Wils paving new way for Tribeca Institute

Nonprofit aims for local economic revitalization

In its ongoing campaign to turn downtown Gotham into a commercial and cultural entertainment mecca, the Tribeca Film Festival troika of Jane Rosenthal, Robert De Niro and Craig Hatkoff has tapped local politician and former TV producer Madelyn Wils as president-CEO of the Tribeca Film Institute.

The nonprofit entity, devoted to revitalizing Lower Manhattan and promoting the art of film, is a distinct org from Tribeca Films and the for-profit Tribeca Enterprises, though it actively supports the annual film festival.

Rosenthal, emphasizing that the institute shares the core healing and rebuilding principals on which the Tribeca Film Festival was founded post-Sept. 11, said the unit will look to do events that lead to economic revitalization, including programs that will feed the fest, which last year pumped $47 million into the downtown economy.

Outside the fest

Wils, who will continue to serve as chair of New York’s Community Board 1, takes up her new post in February. She is tasked with managing nonfestival-related programming and educational activities of the institute, which was founded after the Sept. 11 terrorist attacks in 2001 with a mission to create cultural initiatives to aid in the economic redevelopment of Lower Manhattan.

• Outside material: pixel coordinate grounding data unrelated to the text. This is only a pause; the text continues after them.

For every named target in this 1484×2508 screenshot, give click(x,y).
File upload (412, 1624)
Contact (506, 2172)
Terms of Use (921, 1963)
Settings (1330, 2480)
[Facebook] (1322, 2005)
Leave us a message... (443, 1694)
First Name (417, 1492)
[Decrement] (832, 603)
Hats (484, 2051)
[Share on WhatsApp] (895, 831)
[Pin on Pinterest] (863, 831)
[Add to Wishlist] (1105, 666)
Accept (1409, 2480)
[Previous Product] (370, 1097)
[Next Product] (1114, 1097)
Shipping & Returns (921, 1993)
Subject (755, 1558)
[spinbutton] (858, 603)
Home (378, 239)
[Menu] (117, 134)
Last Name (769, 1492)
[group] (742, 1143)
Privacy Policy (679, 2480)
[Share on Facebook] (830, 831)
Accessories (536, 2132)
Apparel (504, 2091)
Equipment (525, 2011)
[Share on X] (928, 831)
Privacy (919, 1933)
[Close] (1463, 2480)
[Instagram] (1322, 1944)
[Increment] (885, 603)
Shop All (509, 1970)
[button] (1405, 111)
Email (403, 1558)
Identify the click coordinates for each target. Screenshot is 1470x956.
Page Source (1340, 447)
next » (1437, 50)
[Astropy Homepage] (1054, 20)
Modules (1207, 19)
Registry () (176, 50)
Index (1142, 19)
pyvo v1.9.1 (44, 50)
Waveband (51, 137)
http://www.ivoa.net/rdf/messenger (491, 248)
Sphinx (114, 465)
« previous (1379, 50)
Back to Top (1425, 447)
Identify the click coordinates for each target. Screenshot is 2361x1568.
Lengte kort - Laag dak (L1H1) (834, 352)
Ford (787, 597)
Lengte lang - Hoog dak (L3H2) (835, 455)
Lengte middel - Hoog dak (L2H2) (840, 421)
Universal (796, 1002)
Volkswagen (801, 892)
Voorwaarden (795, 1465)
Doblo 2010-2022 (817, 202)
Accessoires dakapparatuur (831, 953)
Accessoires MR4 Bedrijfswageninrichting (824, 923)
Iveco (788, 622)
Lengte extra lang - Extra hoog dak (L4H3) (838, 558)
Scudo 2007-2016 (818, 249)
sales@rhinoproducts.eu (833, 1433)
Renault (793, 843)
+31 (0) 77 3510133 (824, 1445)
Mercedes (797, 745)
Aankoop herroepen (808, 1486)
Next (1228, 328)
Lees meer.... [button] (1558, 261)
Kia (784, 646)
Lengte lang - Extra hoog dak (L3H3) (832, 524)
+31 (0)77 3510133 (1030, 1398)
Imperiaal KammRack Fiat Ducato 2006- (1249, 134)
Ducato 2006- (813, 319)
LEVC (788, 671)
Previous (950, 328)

A former TV program development exec for Paramount TV, Time Life and Washington Post Group, Wils transitioned into local politics. She represents the Financial District, Battery Park City, the Civic Center, Tribeca and the South Street Seaport. She also serves on the board of directors of the Lower Manhattan Development Corp. and is a trustee of the Alliance for Downtown New York. She is a director of the Hudson River Park Trust and a trustee of the Conservancy for Historic Battery Park as well as the Gateway School in New York.

In addition to the Tribeca Film Institute’s programs and special events serving filmmakers and product showcases, Wils intends to expand the org’s primarily feature film mandate to include performing arts.

Wils worked with the Tribeca Film Festival organizers last year, helping the fledgling event secure venues and negotiate bureaucratic red tape.

Wils said she hopes to develop both community- and industry-based initiatives, including working with the city’s Dept. of Education on various school-based projects and expanding its talk series with influential arts and film industry individuals.

Part of Wils’ remit will be to lure private foundations as backers of future programs such as the Sloan Foundation, which has been underwriting a script and writers development program.

“We don’t want to do what NYU film school does,” said Wils, noting that the various functions of the festival, the institute and Tribeca Enterprises will continue to grow. “They’re all related and will operate in a sisterly way over time as the missions and mandates of the different (Tribeca) entities evolve.”

‘Deep dedication’

“Madelyn Wils has shown a deep dedication to the community of Lower Manhattan, and she is the perfect person to lead the Tribeca Film Institute as it continues its mission to rejuvenate downtown,” said De Niro.

“This is a pivotal time for the Tribeca Film Institute. Madelyn has tremendous vision. We welcome her energy, her leadership and her commitment to New York as we broaden the reach of the Institute,” said Rosenthal.

For-profit Tribeca Enterprises has been busy of late, having acquired the Screening Room (now called Tribeca Cinemas) and, earlier this month, announcing the creation of a consumer-oriented Entertainment Expo at Gotham’s Javitz Center starting this fall.